[STUDY TEXT]
◆ ◆ ◆
Delivering the Promise of Machine Learning at Adventist Health White Memorial in the Heart of LA
Adventist Health White Memorial’s medical professionals go to work each day with one goal: help patients heal!
Located in the heart of Los Angeles, it treats a high volume of patients and simultaneously prides itself on providing each patient the optimum in safety and care. More than 160 patients per day visit its emergency department, and many are from communities underserved by healthcare providers.
As the region’s leading faith-based, nonprofit teaching hospital, Adventist Health White Memorial strives to inspire wellness and treat medical conditions using the latest technology, equipment and techniques.
Our team of highly trained and experienced doctors, nurses, surgeons and other medical professionals go to work each day with one goal: to help our patients heal. We have to be incredibly efficient, so that we can do what is best for our hospital and community.
Consequently, the hospital is highly data driven
And it is progressive minded in exploring new technologies and innovations to improve quality of care and safety. But it applies tremendous rigor to ensure new solutions stand up in the most demanding use cases.
It’s incredibly important that new innovations, improvements and solutions work in real, workhorse environments. Most new solutions don’t translate well to mainstream hospitals.
With that in mind,
Adventist Health White Memorial early in 2016 sponsored a first-of-its-kind collaborative clinical research study with Mednition. The goal: assess the ability of machine learning to predict triage acuity with the same or greater level of accuracy as clinicians, thereby giving them a real-time ‘expert advisor’ in highly chaotic situations.
◆ ◆ ◆
Saved data entries
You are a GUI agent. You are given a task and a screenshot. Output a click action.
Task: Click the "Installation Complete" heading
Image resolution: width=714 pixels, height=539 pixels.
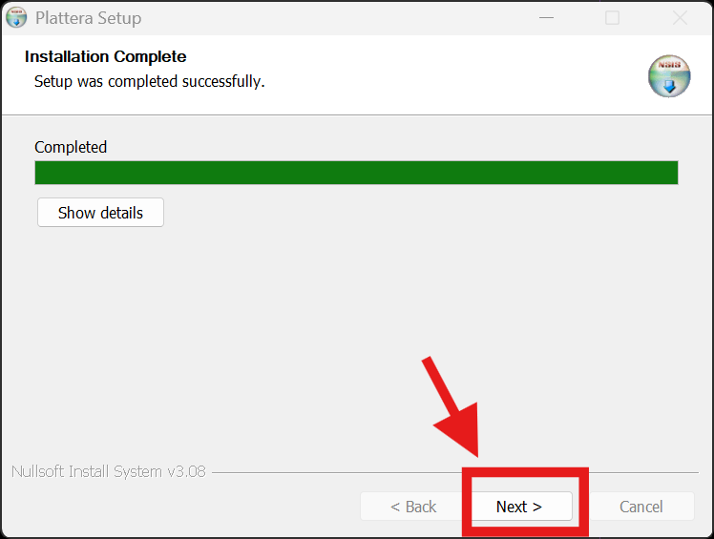(x=105, y=57)
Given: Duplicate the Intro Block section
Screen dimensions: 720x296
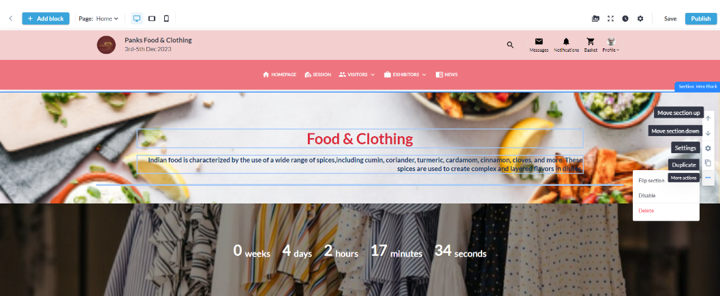Looking at the screenshot, I should tap(708, 163).
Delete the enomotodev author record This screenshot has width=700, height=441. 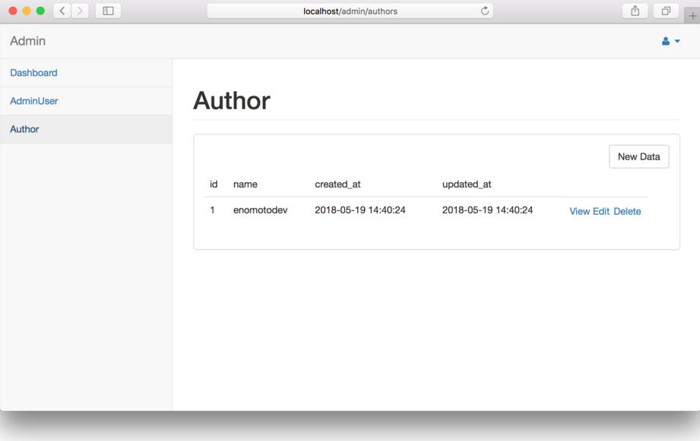tap(627, 211)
◆ ◆ ◆
[REQUIRED ACTION 1]
Answer these questions about the machine learning article.
(a) How many patients visit the emergency department each day?
(b) When did the hospital sponsor the study with Mednition?
(c) What ability did the study set out to assess?
[REQUIRED ACTION 2]
Rewrite the part of the machine learning article that begins at the words "Located in the" and stops after "hospital and community.", putting "emergency room" in place of "emergency department".

[TASK SOLUTION 1]
(a) More than 160 patients per day.
(b) Early in 2016.
(c) The ability of machine learning to predict triage acuity with the same or greater level of accuracy as clinicians.

[TASK SOLUTION 2]
Located in the heart of Los Angeles, it treats a high volume of patients and simultaneously prides itself on providing each patient the optimum in safety and care. More than 160 patients per day visit its emergency room, and many are from communities underserved by healthcare providers.
As the region’s leading faith-based, nonprofit teaching hospital, Adventist Health White Memorial strives to inspire wellness and treat medical conditions using the latest technology, equipment and techniques.
Our team of highly trained and experienced doctors, nurses, surgeons and other medical professionals go to work each day with one goal: to help our patients heal. We have to be incredibly efficient, so that we can do what is best for our hospital and community.